С проявлениями у Алексея, наследника, симптомов страшной болезни начались непередаваемые страдания супругов, еще более отдалившие их от родственников, внешнего мира и способствовавшие появлению рядом с ними неотесанного мужлана, способного избавлять наследника от нестерпимых болей. Только этим и объясняется многолетнее присутствие Распутина при дворе Романовых и долготерпение царя и царицы к его «шалостям» в столице и вовне.
Императрица Александра Федоровна была человеком деятельным, инициативным, властным и самонадеянным, никогда не сомневалась в правильности своих суждений (Гурко. Стромвятка… С. 4, 21, 24). О пределах власти российского императора у нее было представление еще более превратное, чем у Николая II, – она была уверена в ее беспредельности. Они оба были убеждены, что законы обязательны только для подданных и что основные законы 1906 года существа этой власти не изменили (указ. соч., с. 18). В отличие от Николая II, царица испытывала упоение властью (указ. соч., с. 4). В людях она разбиралась слабо, была падка на лесть (указ. соч., с. 22, 29).

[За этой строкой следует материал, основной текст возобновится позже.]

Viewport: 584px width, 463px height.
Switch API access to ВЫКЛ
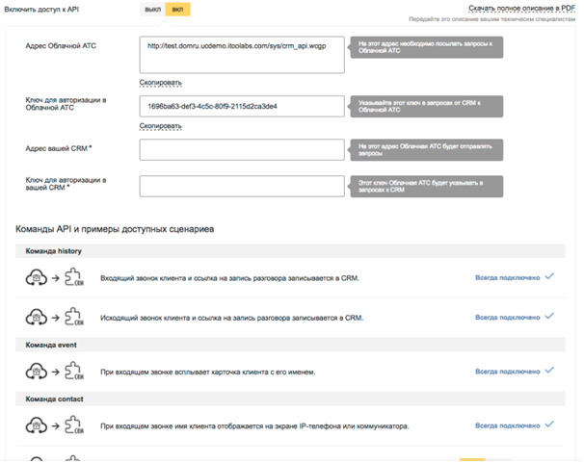pyautogui.click(x=152, y=9)
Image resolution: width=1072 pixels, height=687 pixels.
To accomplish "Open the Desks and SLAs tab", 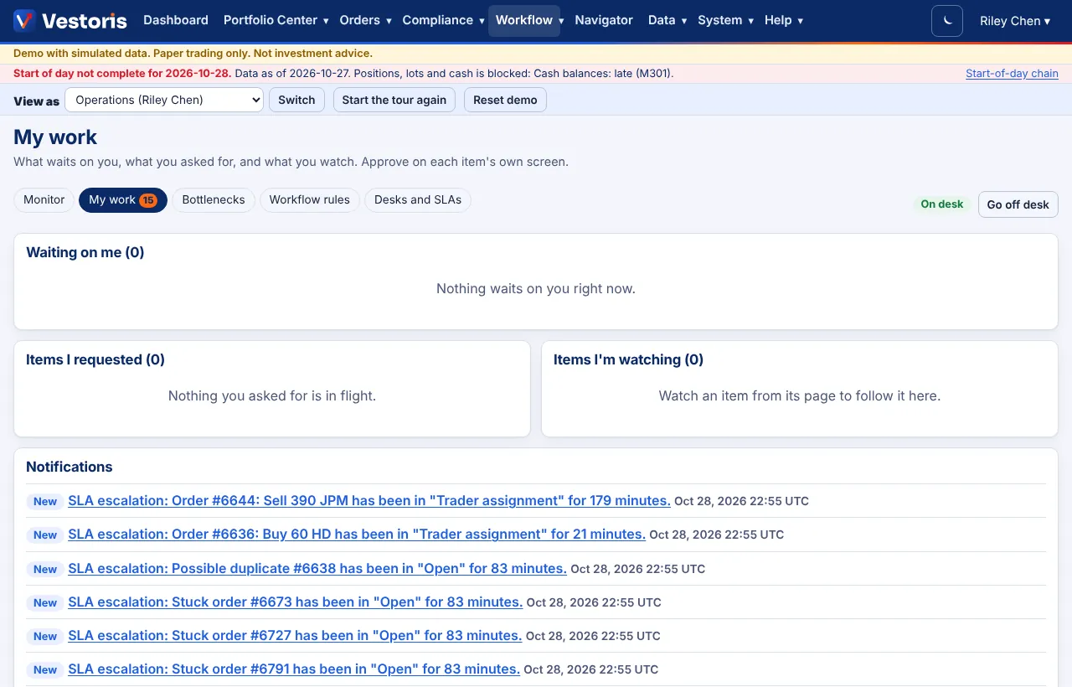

Критерием доверия к ним была их расположенность к Распутину, к ее участию в государственных делах, к ее креатурам в лице Горемыкина, Штюрмера, Протопопова и др. Более широкий культурный кругозор, властный характер, стремление к постоянной творческой деятельности автоматически вели к подчинению Николая II своей супруге. Вдовствующая императрица Мария Федоровна, мать Николая II, в феврале 1912-го жаловалась Коковцову: «Несчастная моя невестка не понимает, что она губит династию и себя, веря в святость какого-то проходимца, и все мы бессильны отвратить несчастие» (Коковцов… Т. 2. С. 31). Ровно через два года, в феврале 1914-го, императрица при встрече с Коковцовым горько сетовала на все свои попытки внушить сыну изменить его политику, которая ведет страну к катастрофе. Тот ее не слушал, говоря, что все это пустая болтовня, что любовь народа к нему велика и что он скорбит только о том, что редко видит своего государя (Коковцов… Т. 2. С. 327).